Facing political pressure from Knesset Immigrant Absorption Committee head Avraham Neguise (Likud), in November 2015, the government made a formal decision to bring the remainder of the Falash Mura to Israel based on family reunification.

The decision was not, however, made in conjunction with a budgetary allocation to cover its costs, so its implementation was stalled. In 2017, the government budgeted for the immigration of 1,300 people, who did indeed arrive during that year.

Almost everyone agrees that the failure to fully implement the November 2015 decision is because the government has failed to appropriate the requisite funds. In June, a ministerial committee meeting headed by Prime Minister Benjamin Netanyahu was supposed to vote on a plan that would have completed this process, but the vote was delayed.

In July, 70 Knesset members, led by Neguise, signed a letter sent to Netanyahu demanding the government immediately implement the decision made three years ago to let the last 8,000 Jews immigrate. Days later, a mass protest of some 1,000 people was held in front of the Prime Minister’s Office in Jerusalem – but action has yet to be taken.

Our lives are in limbo,” said Worku. “Our body is there, but our heart is in Israel.”

Brander said he is not concerned about the religious status of these eight young men.

“I think this group of young people is looking to be educated about Torah Judaism, and we can do that without compromise,” he said. “Whatever their formal status is – I think we do the Jewish community a great service by teaching these young men. We are not here to discuss whether, if they move to Israel, they would need to be converted or not. We are not performing any weddings. We are here to educate them about the values of Torah and leadership.”

For his part, Vilk said he hopes the larger controversy around their aliyah will not drag the young men into politics and pull them away from their studies.

This will be easier said than done, for a group of young men who say they long only for Israel.

“This is where we belong, with all of the Jews from around the world,” said Getasaw Fasikaw.


Maintaining hope

Moreover, Worku said the community is deeply suffering in Ethiopia, where he said there is rampant antisemitism and Jews have a hard time finding work. When he was in school, his teachers would grade him harder or lower because he refused to write on Shabbat. Community members are regularly teased for “killing Jesus.”

Sometimes they say, “You are a Falash Mura, not a person – they don’t see the Jews as people,” Worku said.

He said non-Jews won’t rent the Falash Mura apartments, because they say the Jews will stuff their toilets. And if they do allow Falash Mura to move in, they’ll charge double or triple price, claiming relatives in Israel can send them money to pay for it.
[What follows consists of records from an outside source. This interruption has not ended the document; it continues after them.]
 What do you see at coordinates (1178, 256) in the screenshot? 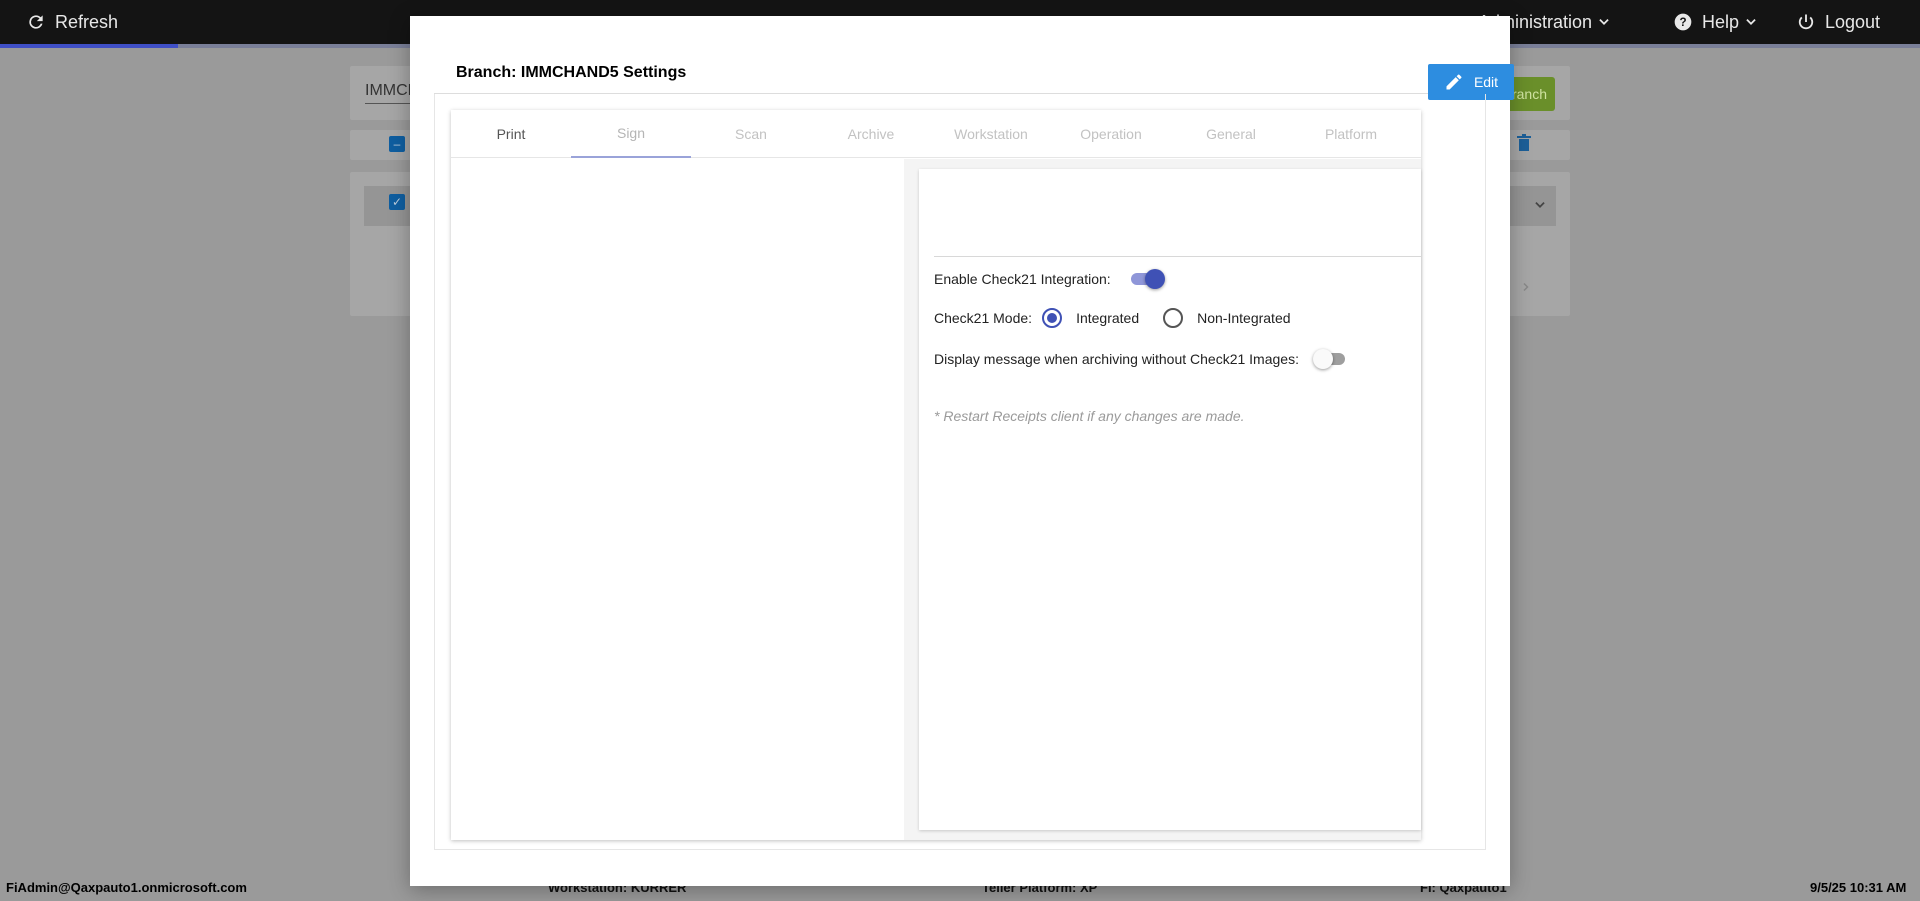
I see `divider` at bounding box center [1178, 256].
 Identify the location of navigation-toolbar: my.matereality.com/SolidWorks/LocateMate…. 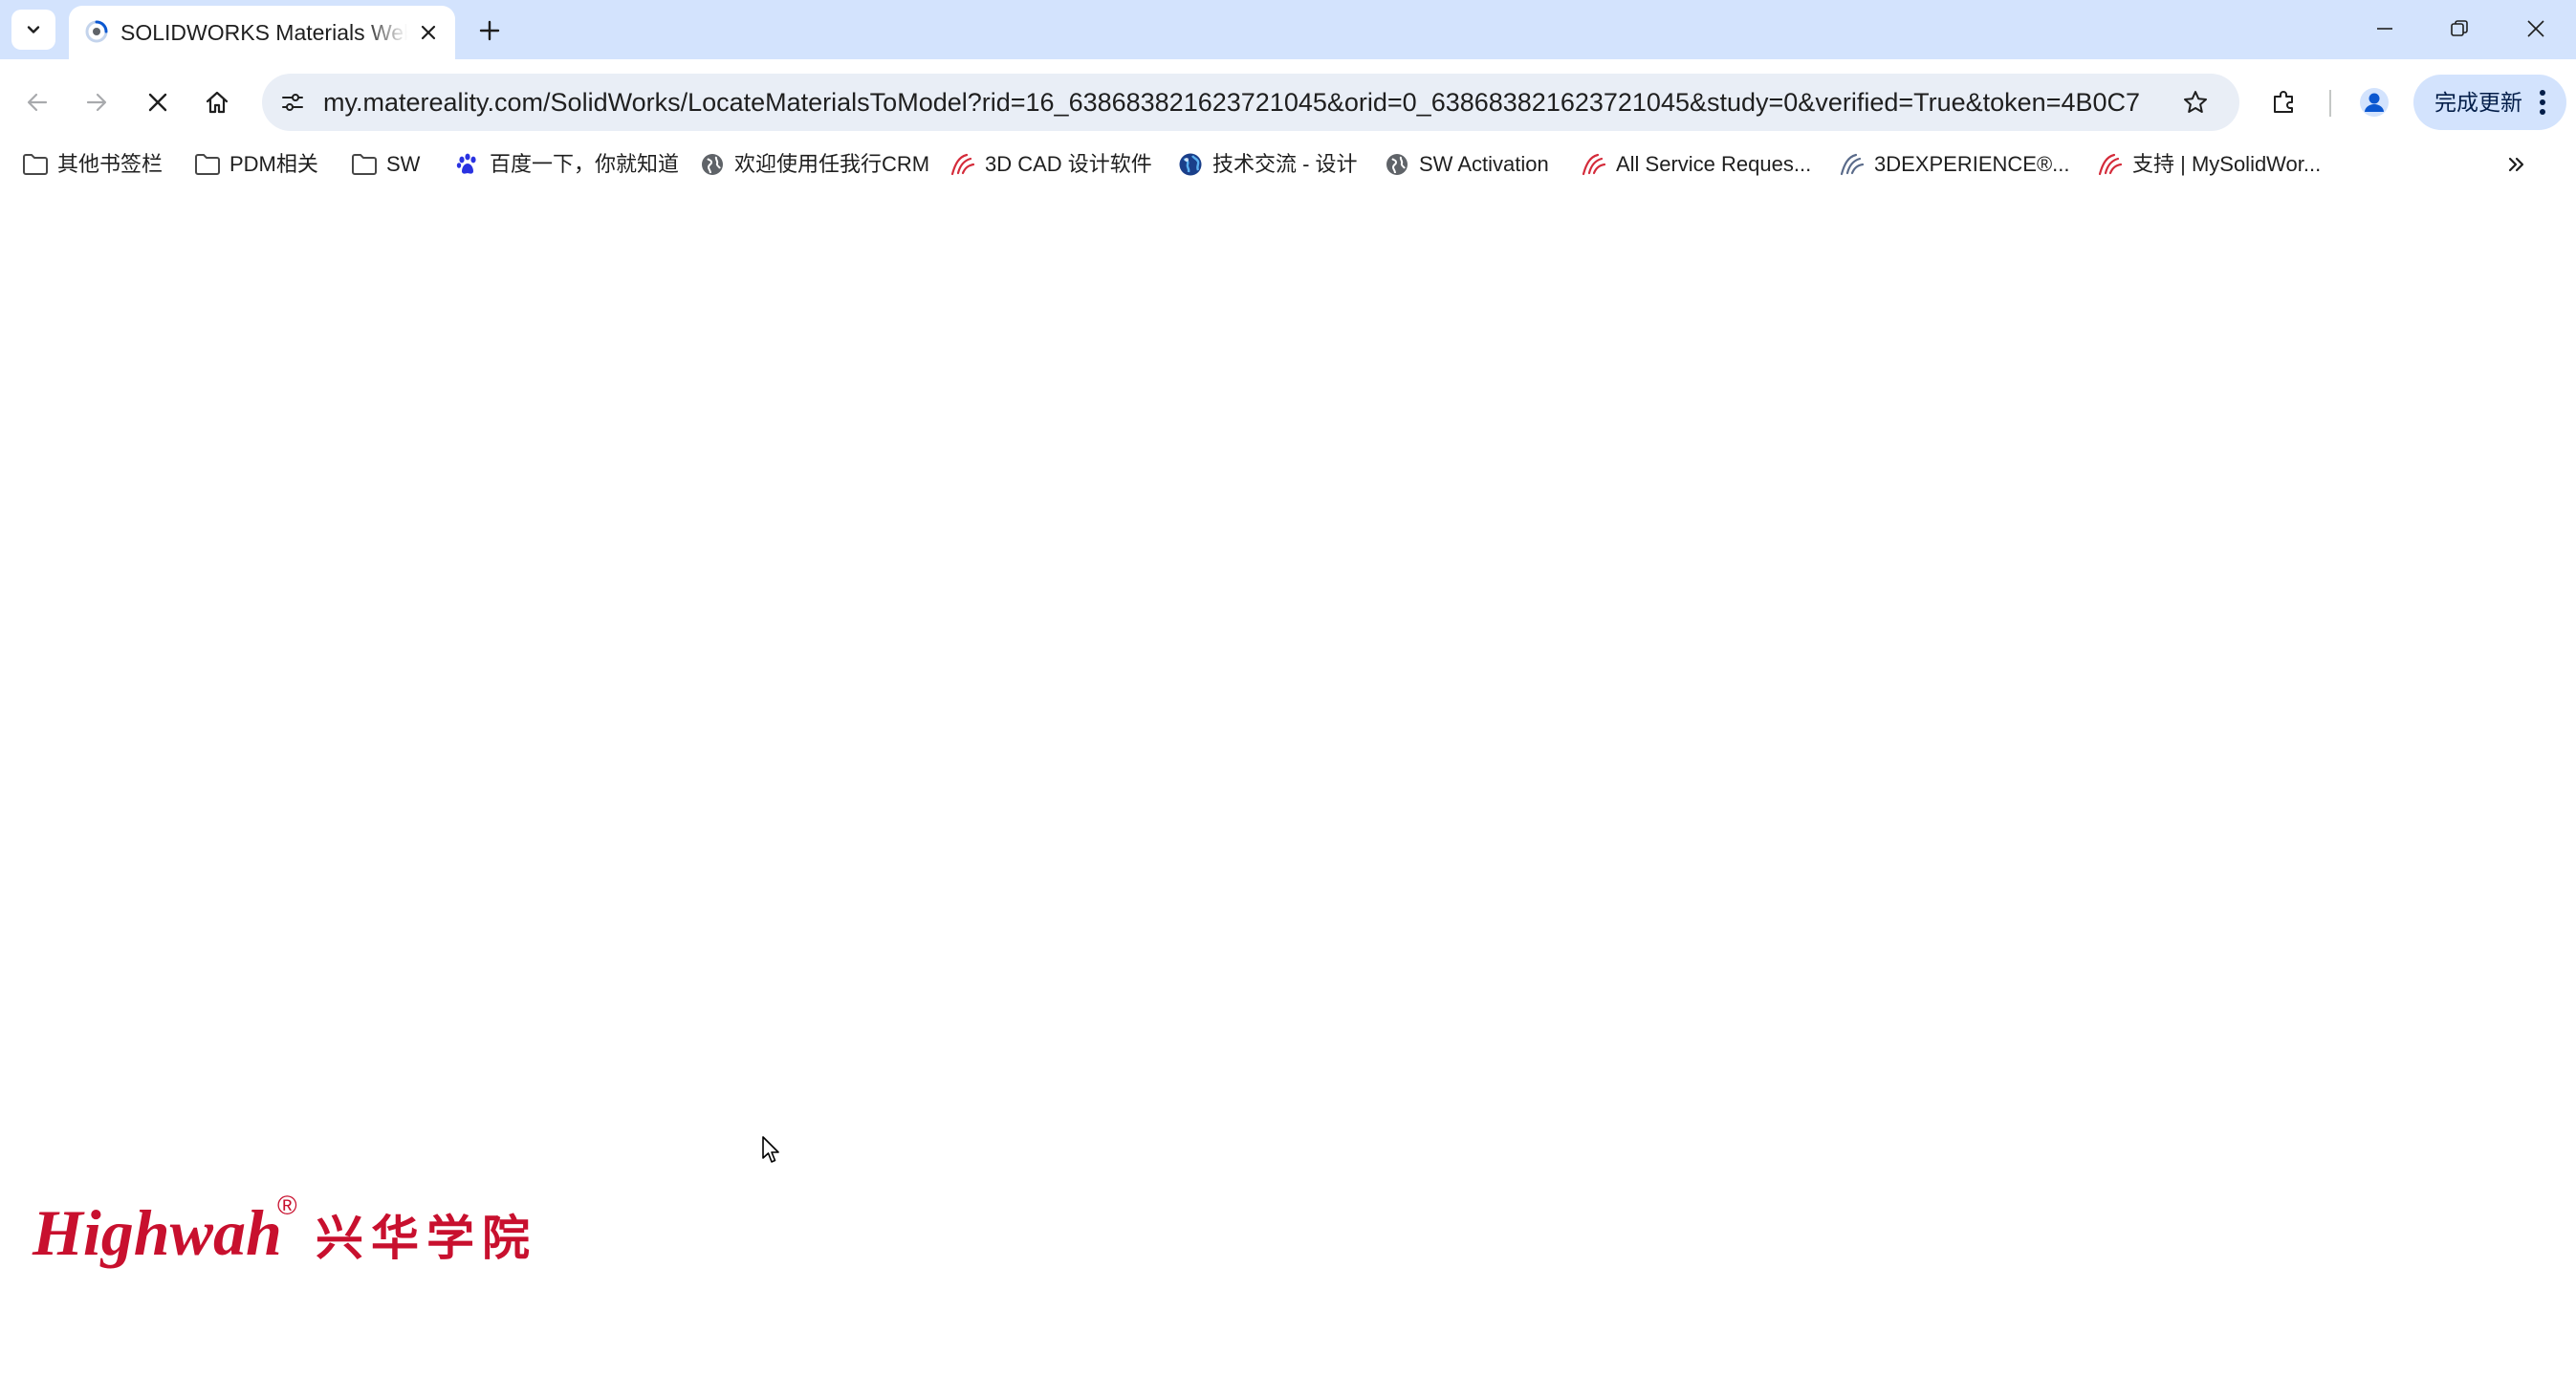
(1288, 102).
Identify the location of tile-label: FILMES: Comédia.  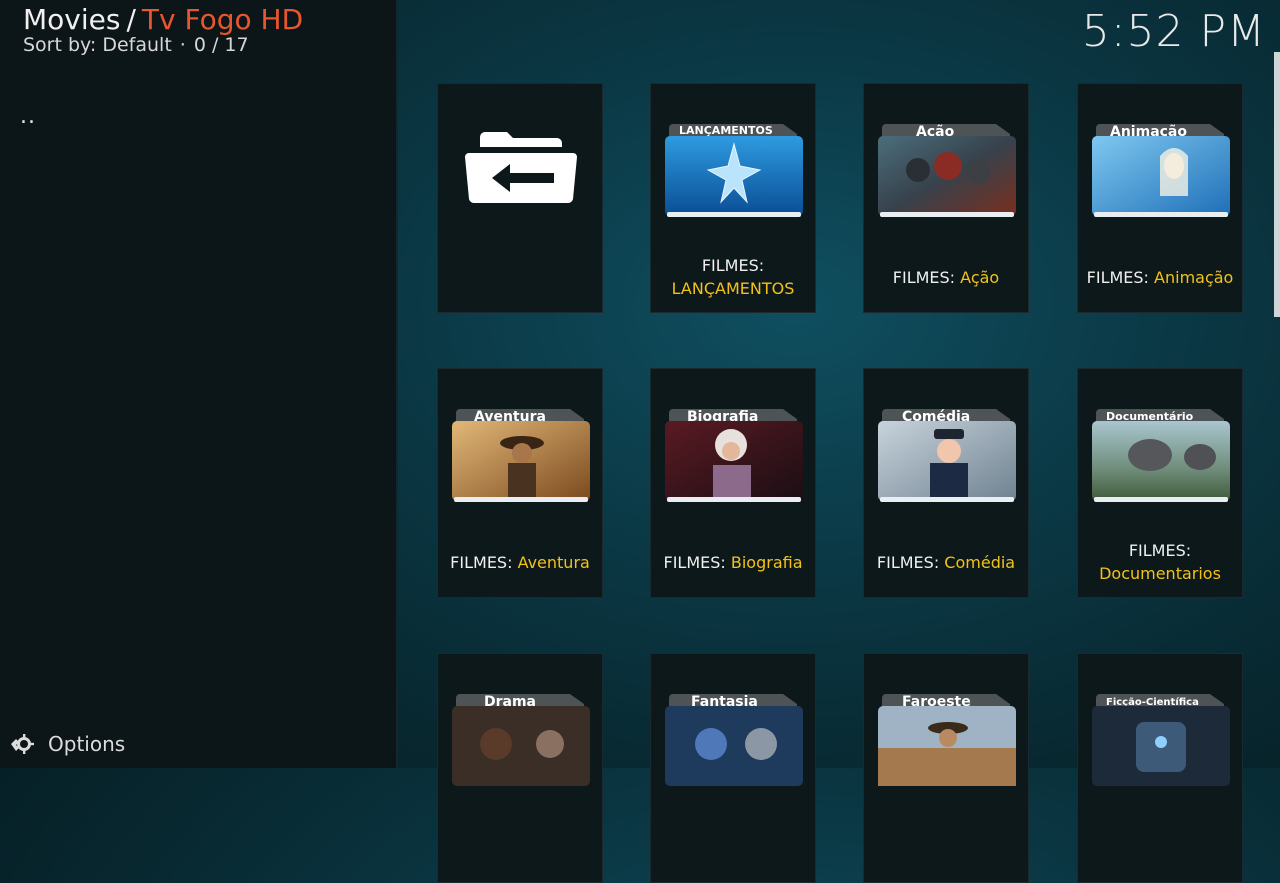
(946, 562).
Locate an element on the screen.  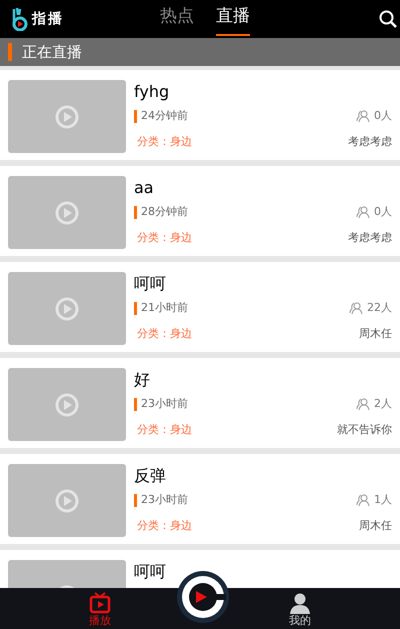
tab: 直播 is located at coordinates (233, 18).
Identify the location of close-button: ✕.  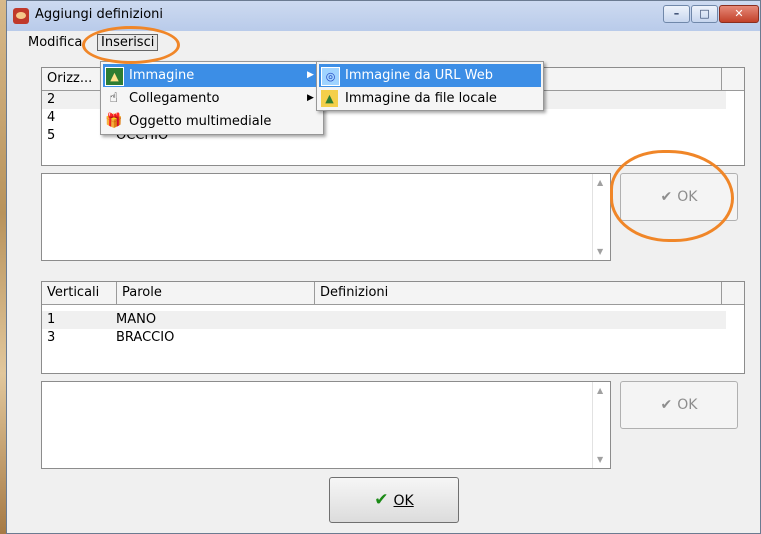
(739, 14).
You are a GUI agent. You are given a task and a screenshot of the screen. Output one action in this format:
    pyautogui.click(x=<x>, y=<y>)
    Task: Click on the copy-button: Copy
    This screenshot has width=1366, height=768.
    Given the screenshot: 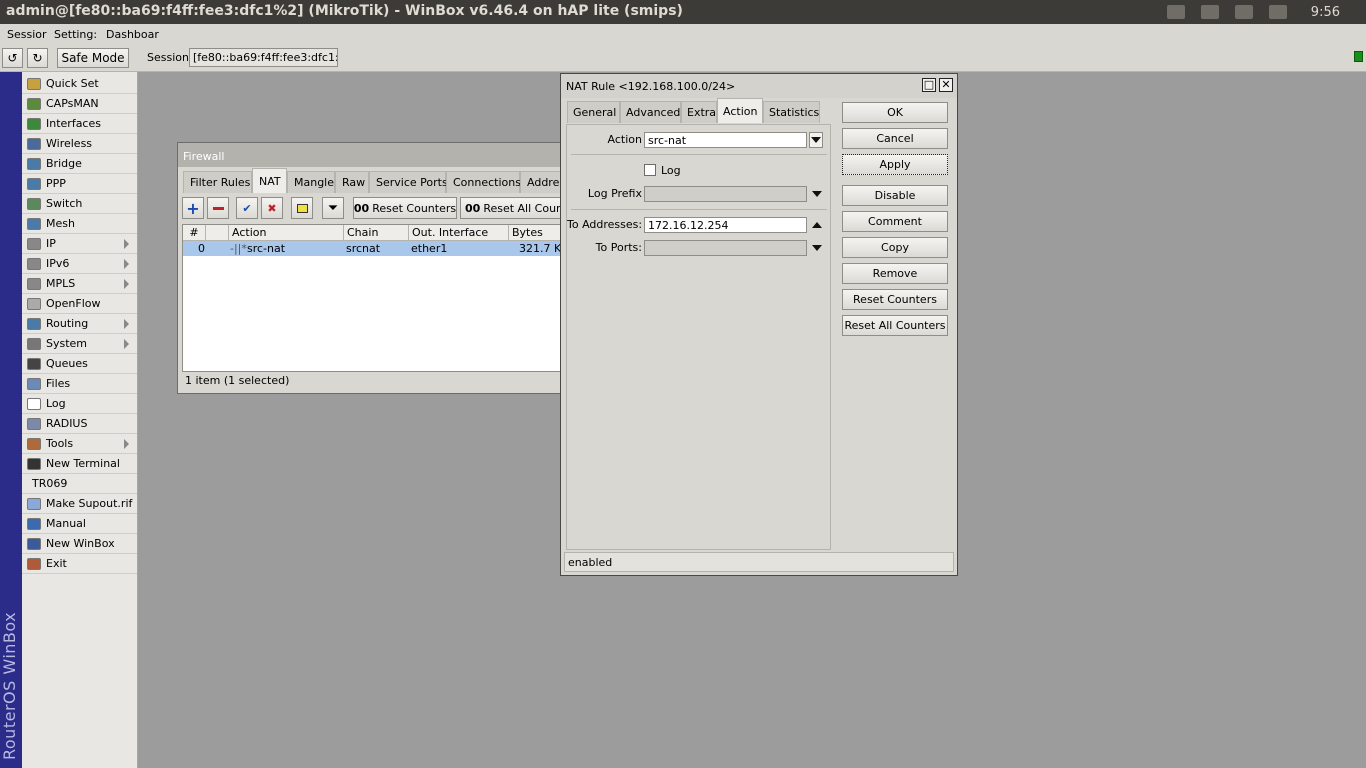 What is the action you would take?
    pyautogui.click(x=895, y=248)
    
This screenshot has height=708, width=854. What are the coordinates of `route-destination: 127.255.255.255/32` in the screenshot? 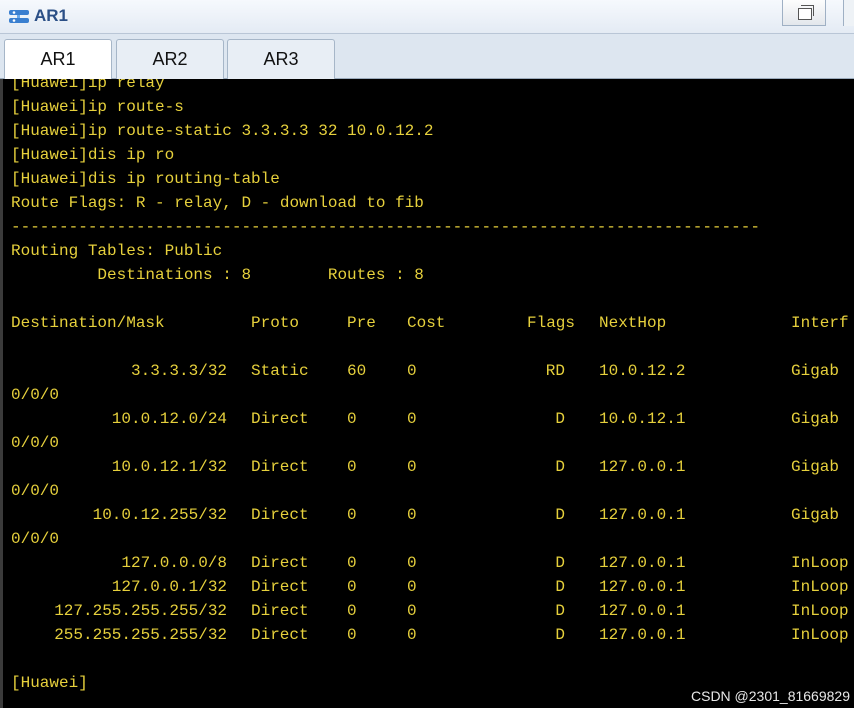 It's located at (141, 611).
As a result, most of the Falash Mura live in one-room mud huts in the village, with no running water or proper sanitation facilities.

“Live like us for one day,” Melkamu Nega charged. “It will destroy you.”

“We deserve to come here for what we have endured,” said Gebrei.

Each of the young men talks about their family in Israel. This one has cousins, another parents or grandparents, many siblings. They were all reunited at the airport, which only added to the emotion of the day.

“They all have the same story,” said counselor Gember, who is now married with a child and learning in the OTS program, too. He said every time a politician arrives in Gondar, the community is given false hope.

Justice Minister Ayelet Shaked was in Addis Ababa in April; President Reuven Rivlin visited one month later.

“We think they are angels sent by God,” said Worku. “But then nothing happens. Still, we have to believe this will end well.”

Hope. Faith. These are the words the students repeat one after another.

“God promised to bring all the Jews back to Israel from the four corners of the earth,” said Takele Semahgn.

Added Gebrei, “There are those that don’t want us here, but the land of Israel is always thinking about her children.”